The House unorganized
The House is set to return today at 2 p.m. for what ought to be an eventful floor session. The big task ahead for the House is the assignment of committee positions, which is typically negotiated as part of forming a majority. But, as of writing, the House still doesn’t have a solid majority even though it elected Kodiak Republican Rep. Louise Stutes, the House Coalition’s lone Republican, as permanent House Speaker on a 21-19 vote last Thursday. Rep. Kelly Merrick, R-Eagle River, crossed over in support of Stutes but hasn’t committed join the House Coalition.
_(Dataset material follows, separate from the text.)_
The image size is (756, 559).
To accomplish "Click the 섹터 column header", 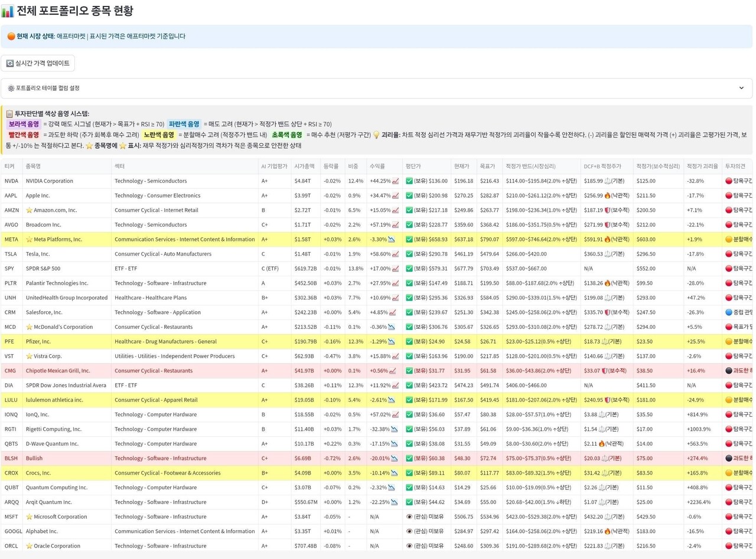I will point(120,166).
Whoever jumps first will have the best leverage in dictating the organization, but for Republicans it’ll carry political risk with a party machine intent on purity and for House Coalition members it’ll carry the policy risk of empowering far-right Republicans and their agenda akin to what we’ve seen happen in the Alaska Senate.
One big thing to keep in mind with organization is the chamber’s efforts to urge Dunleavy to extend the disaster declaration. The House Coalition, of which Stutes is a member, has consistently been united in its response to the pandemic and all 20 of its members signed on a letter urging the governor to extend the disaster declaration. The House Republicans issued a similar statement late Friday but only 15 of their 20 members signed on. Missing were extreme-right Reps. David Eastman, Ben Carpenter, Christopher Kurka and George Rauscher, and Rep. DeLena Johnson. This split on the disaster declaration underlines the division among the Republicans and raises questions about what a hypothetical majority-Republican will do when it runs into politically loaded issues like the PFD or the budget. One of the Republican organizing proposals has been to sideline the most “extreme” members of each party to form an evenly split coalition.
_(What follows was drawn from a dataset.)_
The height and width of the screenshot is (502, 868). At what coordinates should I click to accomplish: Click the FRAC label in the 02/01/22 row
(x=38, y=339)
It’s hard to say what’ll happen and most in the House have kept the cards close to the chest. Today’s anticipated vote on committee assignments will be big.
History will judge
Oh, and there was an historic vote over the weekend.
On today’s agenda
9 a.m. Senate Education — SB 19 by Stevens to extend the special education service agency; SJR 8 by Stevens calling for action to complete the land grant to the University of Alaska; SB 42 by Hughes, an omnibus education bill with reading standards for K-3, a new program creating a system for districts to create and sell their virtual courses to other districts, and an update to teacher certification; SB 8 by Begich, another omnibus education bill that got some traction last session aimed at improving reading.
Canceled 9 a.m. Senate Finance — SB 56 by Gov. Dunleavy extending the emergency declaration.
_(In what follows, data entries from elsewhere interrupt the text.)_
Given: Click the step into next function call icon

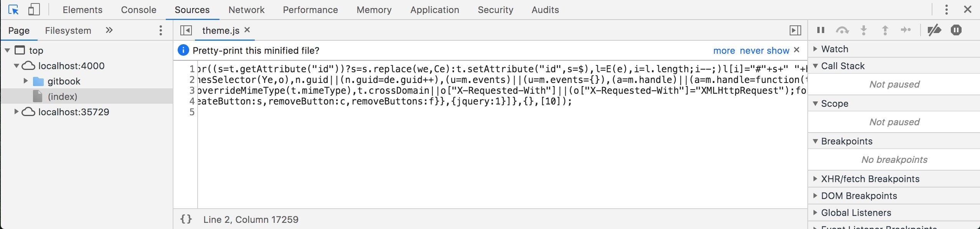Looking at the screenshot, I should click(863, 30).
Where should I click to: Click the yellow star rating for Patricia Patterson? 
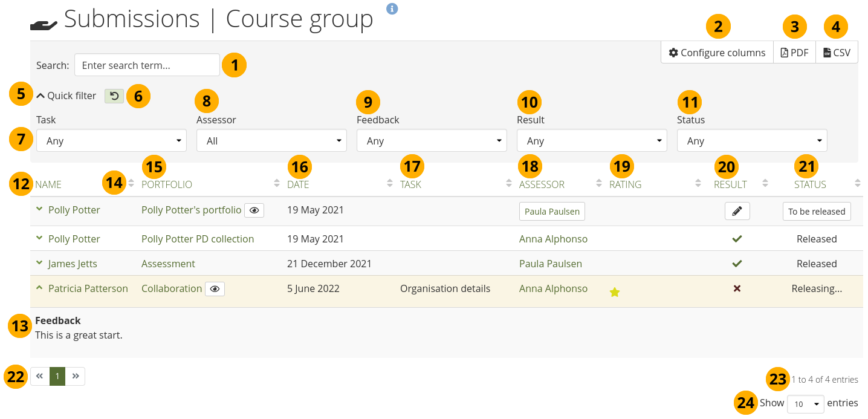click(615, 293)
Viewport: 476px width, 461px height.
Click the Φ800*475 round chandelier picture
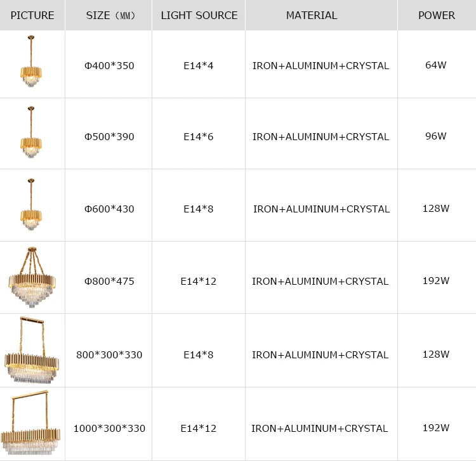pyautogui.click(x=32, y=278)
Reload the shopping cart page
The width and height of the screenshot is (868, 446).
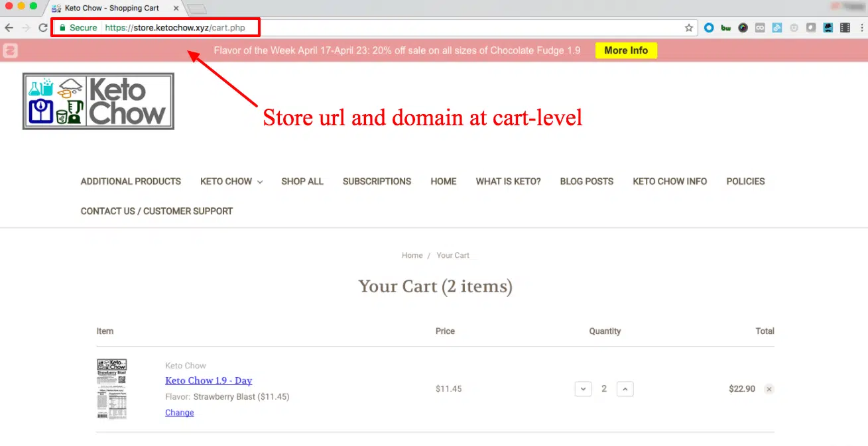[42, 28]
1:30 p.m. Senate Judiciary Committee — Human Rights Commission confirmation hearing. This is the commission that Anchorage Assemblymember Jamie Allard was on until she went and defended Nazi license plates
1:30 p.m. Senate Labor and Commerce — SB69 by Revak to exempt renewable energy plants from some regulations
2 p.m. House Floor Session — A late-in-the-day session prime for the unexpected.
3 p.m. Senate Resources — SB 22 by Revak, repealing the sunset date of the intensive management hunting license surcharge. The intensive management fee on hunting licenses—a $10 fee for residents and $30 for nonresidents—was put in place in 2016 as part of a rework of fees charged on hunting and fishing. This bill would make the fee, which has raised about $4 million every year since creation, permanent.